Dawkins critica, principalmente, o estilo explicativo da religião, citando o saudoso Douglas Adams. Segundo o biólogo, o principal argumento da Igreja para a existência de um deus superior é o design inteligente, ou seja, a complexidade dos seres vivos e sua harmonia são tão exuberantes que só poderiam ter sido criadas por um ser ainda mais complexo. A crítica que se faz a esse argumento é que esse ser superior também precisaria ter sido criado por um outro ser (de outro lado, teria surgido do nada. Como explicar, então, sua própria complexidade?).

A justificativa que os cientistas dão a esse design inteligente é o evolucionismo. A complexidade não surgiu do nada, mas de uma série de adaptações a circunstâncias externas ao longo dos anos. Obviamente, a teoria da evolução é perigosíssima para a religião, uma vez que desconstrói sua base estruturante. Justamente por isso, o cristianismo se ocupou - durante todas essas décadas - a tentar desmoralizar Charles Darwin e sua explicação científica.

Dawkins, então, traz algumas crenças que devem, sim, ser consideradas. Aliadas a estas, acrescentarei algumas que julgo pertinentes. Vamos a elas:

1. O ateu é uma pessoa desprovida de critérios morais.

Quando alguém se declara ateu hoje em dia, deve fazê-lo quase em tom de desculpas, meio que "olha, não me leve a mal, mas eu... bem... sou ateu", como se isso fosse algo pelo qual devesse se envergonhar. Em geral, as pessoas ficam com a impressão de "o que será que deu errado? Ele é tão legal e educado, não pode ser ateu". Fazendo uma comparação, ser ateu é quase como ter uma suástica tatuada na testa (e o símbolo original da suástica, todos sabemos, sequer se refere ao nazismo, mas é assim que foi deturpado).
= = =
# Instrução de trabalho A
No trecho sobre Dawkins e a religião, qual é a justificativa que os cientistas dão ao design inteligente?
= = =
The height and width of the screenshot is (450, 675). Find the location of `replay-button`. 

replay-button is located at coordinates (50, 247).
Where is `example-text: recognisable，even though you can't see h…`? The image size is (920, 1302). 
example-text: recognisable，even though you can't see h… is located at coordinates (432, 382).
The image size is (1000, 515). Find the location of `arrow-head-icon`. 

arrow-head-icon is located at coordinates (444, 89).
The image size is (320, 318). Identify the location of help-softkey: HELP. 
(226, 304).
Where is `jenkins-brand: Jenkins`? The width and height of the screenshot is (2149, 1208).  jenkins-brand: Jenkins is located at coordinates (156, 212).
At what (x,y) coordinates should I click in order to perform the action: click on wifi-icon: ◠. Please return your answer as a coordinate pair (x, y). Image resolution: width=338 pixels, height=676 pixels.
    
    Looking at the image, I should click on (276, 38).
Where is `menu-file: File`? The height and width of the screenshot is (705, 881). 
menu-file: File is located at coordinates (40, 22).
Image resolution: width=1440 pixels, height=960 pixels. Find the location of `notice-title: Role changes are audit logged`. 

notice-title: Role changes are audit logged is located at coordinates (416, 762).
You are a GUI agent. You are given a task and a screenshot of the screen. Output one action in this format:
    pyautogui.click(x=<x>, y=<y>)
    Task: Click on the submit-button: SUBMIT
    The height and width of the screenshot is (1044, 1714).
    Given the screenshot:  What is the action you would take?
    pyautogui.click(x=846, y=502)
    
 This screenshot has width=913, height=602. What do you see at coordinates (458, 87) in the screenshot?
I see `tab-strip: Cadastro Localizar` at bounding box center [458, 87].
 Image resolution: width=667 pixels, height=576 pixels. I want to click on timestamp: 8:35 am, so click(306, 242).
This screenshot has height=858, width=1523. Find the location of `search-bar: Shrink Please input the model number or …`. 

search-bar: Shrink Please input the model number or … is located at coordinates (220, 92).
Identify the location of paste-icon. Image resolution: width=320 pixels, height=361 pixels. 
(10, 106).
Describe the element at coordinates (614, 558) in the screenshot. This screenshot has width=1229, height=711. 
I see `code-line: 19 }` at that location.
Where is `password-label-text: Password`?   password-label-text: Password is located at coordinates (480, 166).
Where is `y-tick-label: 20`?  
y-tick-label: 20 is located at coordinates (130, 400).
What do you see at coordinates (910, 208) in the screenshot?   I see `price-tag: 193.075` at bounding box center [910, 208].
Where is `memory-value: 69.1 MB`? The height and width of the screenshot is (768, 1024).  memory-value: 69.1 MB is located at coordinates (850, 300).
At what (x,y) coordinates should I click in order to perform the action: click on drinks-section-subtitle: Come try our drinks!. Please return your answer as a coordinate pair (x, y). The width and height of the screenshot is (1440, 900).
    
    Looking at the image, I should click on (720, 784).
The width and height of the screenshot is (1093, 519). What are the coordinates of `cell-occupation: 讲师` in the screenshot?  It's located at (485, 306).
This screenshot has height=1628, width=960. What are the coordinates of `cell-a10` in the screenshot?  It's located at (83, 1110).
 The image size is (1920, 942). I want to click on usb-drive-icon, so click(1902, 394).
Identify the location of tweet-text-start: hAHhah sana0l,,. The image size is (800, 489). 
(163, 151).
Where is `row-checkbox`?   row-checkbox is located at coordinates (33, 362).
= = =
# Instrução de trabalho B
Converta em tabela Markdown as linhas da listagem, começando pela linha que contém "The width and height of the screenshot is (1093, 519)." e indo até o fim da listagem, ambas incluídas. Use as colunas Nº e Linha, numere cada linha e omita as linhas em branco.

# Resposta esperada A
O evolucionismo.

# Resposta esperada B
| Nº | Linha |
|---|---|
| 1 | The width and height of the screenshot is (1093, 519). What are the coordinates of `cell-occupation: 讲师` in the screenshot?  It's located at (485, 306). |
| 2 | This screenshot has height=1628, width=960. What are the coordinates of `cell-a10` in the screenshot?  It's located at (83, 1110). |
| 3 |  The image size is (1920, 942). I want to click on usb-drive-icon, so click(1902, 394). |
| 4 | Identify the location of tweet-text-start: hAHhah sana0l,,. The image size is (800, 489).  |
| 5 | (163, 151). |
| 6 | Where is `row-checkbox`?   row-checkbox is located at coordinates (33, 362). |